» **PROMPT**
Give back only the lines in the records below from the one with "Click the Type column header" to the one with "Task: Select the Location key icon", both inclusive, word for word.

+ + + + +

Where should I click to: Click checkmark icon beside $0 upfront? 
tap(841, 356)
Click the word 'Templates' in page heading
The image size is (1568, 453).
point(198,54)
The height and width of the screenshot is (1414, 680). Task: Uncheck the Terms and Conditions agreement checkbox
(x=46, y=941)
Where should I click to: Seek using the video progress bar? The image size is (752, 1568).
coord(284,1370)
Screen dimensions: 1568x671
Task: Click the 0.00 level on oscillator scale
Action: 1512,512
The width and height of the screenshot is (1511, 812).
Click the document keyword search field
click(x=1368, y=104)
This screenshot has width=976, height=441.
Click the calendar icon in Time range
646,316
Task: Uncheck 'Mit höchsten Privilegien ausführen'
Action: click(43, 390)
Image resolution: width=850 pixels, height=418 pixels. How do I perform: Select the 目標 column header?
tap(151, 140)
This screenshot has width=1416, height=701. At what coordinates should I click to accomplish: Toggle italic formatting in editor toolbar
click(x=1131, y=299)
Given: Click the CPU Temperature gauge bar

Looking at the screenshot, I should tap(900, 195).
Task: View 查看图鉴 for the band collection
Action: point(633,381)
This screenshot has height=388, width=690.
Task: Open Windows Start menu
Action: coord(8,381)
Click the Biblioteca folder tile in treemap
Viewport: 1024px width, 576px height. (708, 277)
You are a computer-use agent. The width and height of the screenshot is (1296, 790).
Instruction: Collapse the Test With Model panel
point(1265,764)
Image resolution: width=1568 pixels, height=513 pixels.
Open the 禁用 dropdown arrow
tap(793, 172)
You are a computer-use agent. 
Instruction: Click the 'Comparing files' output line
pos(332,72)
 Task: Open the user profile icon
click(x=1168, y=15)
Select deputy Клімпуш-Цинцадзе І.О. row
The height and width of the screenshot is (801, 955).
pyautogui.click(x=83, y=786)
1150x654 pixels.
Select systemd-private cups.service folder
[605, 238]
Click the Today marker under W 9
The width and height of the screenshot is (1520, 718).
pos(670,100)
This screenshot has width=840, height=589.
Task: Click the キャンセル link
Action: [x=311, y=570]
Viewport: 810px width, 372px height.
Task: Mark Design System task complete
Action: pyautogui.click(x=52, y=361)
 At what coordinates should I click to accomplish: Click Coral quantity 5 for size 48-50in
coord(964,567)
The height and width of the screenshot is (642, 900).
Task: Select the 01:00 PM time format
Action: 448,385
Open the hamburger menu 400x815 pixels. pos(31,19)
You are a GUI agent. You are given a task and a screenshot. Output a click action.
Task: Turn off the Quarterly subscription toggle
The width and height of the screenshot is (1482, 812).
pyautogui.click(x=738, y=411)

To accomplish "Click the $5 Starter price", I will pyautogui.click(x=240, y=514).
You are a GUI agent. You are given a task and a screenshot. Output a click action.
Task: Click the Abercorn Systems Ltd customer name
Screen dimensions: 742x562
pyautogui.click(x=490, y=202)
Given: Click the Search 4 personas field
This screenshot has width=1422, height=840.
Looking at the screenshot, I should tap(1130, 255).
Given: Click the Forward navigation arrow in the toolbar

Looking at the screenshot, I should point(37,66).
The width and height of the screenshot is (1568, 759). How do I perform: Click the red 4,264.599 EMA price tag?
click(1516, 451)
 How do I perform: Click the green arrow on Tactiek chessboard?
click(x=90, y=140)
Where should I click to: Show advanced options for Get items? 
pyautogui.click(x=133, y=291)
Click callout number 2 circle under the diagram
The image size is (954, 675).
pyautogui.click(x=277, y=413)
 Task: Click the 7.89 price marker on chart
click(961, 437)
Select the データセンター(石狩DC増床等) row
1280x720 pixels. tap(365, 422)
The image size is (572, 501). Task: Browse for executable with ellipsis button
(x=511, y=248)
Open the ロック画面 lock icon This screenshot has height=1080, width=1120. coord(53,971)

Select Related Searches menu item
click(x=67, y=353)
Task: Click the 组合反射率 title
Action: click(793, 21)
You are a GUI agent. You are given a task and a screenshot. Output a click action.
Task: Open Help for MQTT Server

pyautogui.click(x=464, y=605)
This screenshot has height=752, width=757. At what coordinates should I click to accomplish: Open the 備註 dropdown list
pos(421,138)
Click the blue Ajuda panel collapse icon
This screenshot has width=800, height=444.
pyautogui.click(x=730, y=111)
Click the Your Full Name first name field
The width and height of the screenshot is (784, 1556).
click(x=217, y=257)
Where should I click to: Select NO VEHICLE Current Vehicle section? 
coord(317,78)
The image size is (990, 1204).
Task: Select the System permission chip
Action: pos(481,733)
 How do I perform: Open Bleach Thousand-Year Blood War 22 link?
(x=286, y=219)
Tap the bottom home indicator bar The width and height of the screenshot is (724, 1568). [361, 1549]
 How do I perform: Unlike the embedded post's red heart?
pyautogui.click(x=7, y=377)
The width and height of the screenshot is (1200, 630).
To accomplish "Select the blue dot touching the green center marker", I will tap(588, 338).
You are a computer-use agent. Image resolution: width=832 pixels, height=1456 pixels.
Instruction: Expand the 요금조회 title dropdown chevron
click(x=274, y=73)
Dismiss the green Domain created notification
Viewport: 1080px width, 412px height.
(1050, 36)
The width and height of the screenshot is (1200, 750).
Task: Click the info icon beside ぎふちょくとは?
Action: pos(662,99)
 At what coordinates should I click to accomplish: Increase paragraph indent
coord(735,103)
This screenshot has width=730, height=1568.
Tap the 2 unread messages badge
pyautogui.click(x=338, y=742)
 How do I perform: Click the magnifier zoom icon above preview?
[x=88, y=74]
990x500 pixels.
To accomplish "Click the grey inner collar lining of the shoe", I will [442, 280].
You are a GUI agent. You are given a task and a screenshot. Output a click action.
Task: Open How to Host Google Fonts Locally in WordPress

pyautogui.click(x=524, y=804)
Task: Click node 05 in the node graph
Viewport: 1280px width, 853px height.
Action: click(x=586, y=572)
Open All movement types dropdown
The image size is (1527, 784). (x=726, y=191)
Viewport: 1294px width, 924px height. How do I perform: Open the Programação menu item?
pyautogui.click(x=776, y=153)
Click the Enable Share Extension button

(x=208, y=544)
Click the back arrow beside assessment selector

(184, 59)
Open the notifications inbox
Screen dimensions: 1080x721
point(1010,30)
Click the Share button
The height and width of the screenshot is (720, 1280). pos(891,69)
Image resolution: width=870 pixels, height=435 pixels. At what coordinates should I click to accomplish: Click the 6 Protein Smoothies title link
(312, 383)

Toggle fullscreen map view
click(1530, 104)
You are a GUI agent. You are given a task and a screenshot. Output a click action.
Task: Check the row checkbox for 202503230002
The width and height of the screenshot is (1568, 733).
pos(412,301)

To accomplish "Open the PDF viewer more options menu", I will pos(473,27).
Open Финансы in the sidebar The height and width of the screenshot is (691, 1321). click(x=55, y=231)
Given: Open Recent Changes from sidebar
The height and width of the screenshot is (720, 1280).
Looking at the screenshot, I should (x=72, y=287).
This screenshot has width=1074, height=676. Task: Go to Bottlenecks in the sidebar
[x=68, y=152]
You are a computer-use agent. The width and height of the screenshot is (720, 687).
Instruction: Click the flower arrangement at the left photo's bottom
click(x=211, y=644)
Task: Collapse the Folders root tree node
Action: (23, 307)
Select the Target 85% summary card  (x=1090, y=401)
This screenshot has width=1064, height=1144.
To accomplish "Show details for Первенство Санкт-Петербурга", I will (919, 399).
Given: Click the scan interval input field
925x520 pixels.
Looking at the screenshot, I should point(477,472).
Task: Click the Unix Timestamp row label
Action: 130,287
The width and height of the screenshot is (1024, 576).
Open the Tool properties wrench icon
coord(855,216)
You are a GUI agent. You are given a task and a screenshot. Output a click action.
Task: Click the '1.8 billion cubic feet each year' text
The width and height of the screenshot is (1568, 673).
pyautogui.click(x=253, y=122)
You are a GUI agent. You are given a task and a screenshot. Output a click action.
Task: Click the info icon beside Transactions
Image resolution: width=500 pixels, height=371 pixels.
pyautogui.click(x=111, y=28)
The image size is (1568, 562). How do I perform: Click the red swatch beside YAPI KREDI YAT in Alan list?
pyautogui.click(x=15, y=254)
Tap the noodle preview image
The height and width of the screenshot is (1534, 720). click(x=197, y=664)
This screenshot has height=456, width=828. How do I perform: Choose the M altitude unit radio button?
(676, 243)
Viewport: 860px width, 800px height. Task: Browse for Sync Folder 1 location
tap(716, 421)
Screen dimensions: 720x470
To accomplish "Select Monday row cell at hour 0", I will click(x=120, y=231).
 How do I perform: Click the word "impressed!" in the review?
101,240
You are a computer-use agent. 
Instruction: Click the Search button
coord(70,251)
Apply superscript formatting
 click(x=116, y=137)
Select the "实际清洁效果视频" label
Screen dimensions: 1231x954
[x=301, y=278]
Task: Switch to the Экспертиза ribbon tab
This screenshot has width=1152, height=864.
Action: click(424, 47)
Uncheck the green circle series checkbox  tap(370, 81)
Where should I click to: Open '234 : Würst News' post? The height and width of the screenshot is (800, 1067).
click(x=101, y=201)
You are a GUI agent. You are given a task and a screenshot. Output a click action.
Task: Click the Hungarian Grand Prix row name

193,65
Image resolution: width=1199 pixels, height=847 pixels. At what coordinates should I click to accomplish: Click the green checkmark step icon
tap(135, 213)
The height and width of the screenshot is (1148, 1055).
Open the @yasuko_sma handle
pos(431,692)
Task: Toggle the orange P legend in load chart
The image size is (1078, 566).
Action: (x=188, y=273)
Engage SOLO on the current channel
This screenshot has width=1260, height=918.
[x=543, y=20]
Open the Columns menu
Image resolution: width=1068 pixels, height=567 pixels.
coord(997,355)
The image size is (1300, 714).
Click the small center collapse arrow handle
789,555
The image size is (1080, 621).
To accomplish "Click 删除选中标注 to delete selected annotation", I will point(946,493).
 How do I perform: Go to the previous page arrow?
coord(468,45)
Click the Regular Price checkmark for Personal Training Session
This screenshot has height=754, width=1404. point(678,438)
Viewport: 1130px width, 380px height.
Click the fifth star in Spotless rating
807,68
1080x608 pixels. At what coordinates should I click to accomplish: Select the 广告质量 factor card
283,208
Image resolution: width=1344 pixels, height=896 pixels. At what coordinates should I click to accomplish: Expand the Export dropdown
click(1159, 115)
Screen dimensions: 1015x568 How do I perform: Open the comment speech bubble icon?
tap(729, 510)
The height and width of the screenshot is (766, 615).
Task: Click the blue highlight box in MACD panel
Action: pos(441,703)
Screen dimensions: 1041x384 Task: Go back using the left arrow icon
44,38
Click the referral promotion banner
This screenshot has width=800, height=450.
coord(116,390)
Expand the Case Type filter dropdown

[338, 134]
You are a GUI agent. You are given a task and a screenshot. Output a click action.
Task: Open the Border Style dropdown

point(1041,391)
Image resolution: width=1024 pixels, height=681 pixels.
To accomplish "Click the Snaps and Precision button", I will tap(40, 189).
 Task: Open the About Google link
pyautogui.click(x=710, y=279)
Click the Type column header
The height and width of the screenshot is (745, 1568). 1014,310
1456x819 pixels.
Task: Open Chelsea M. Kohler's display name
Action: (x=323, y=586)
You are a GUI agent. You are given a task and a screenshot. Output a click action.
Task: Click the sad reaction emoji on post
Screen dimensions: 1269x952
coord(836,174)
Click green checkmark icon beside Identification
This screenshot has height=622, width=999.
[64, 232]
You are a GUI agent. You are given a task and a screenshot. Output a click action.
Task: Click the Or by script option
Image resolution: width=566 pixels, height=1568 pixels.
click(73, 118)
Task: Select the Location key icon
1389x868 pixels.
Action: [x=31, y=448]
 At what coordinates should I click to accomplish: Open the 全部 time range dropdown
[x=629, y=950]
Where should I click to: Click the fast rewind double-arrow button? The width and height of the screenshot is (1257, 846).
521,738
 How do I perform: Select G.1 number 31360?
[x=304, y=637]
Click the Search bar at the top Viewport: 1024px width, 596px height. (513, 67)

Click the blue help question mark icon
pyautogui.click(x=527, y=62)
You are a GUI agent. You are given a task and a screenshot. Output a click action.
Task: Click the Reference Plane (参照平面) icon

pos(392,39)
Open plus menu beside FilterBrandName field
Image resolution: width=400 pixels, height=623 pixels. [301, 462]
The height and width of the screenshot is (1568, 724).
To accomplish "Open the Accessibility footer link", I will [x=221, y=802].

+ + + + +

» **THE COMPLETED TASK**
Click the Type column header
The height and width of the screenshot is (745, 1568). 1014,310
1456x819 pixels.
Task: Open Chelsea M. Kohler's display name
Action: (x=323, y=586)
You are a GUI agent. You are given a task and a screenshot. Output a click action.
Task: Click the sad reaction emoji on post
Screen dimensions: 1269x952
coord(836,174)
Click green checkmark icon beside Identification
This screenshot has height=622, width=999.
[64, 232]
You are a GUI agent. You are given a task and a screenshot. Output a click action.
Task: Click the Or by script option
Image resolution: width=566 pixels, height=1568 pixels.
click(73, 118)
Task: Select the Location key icon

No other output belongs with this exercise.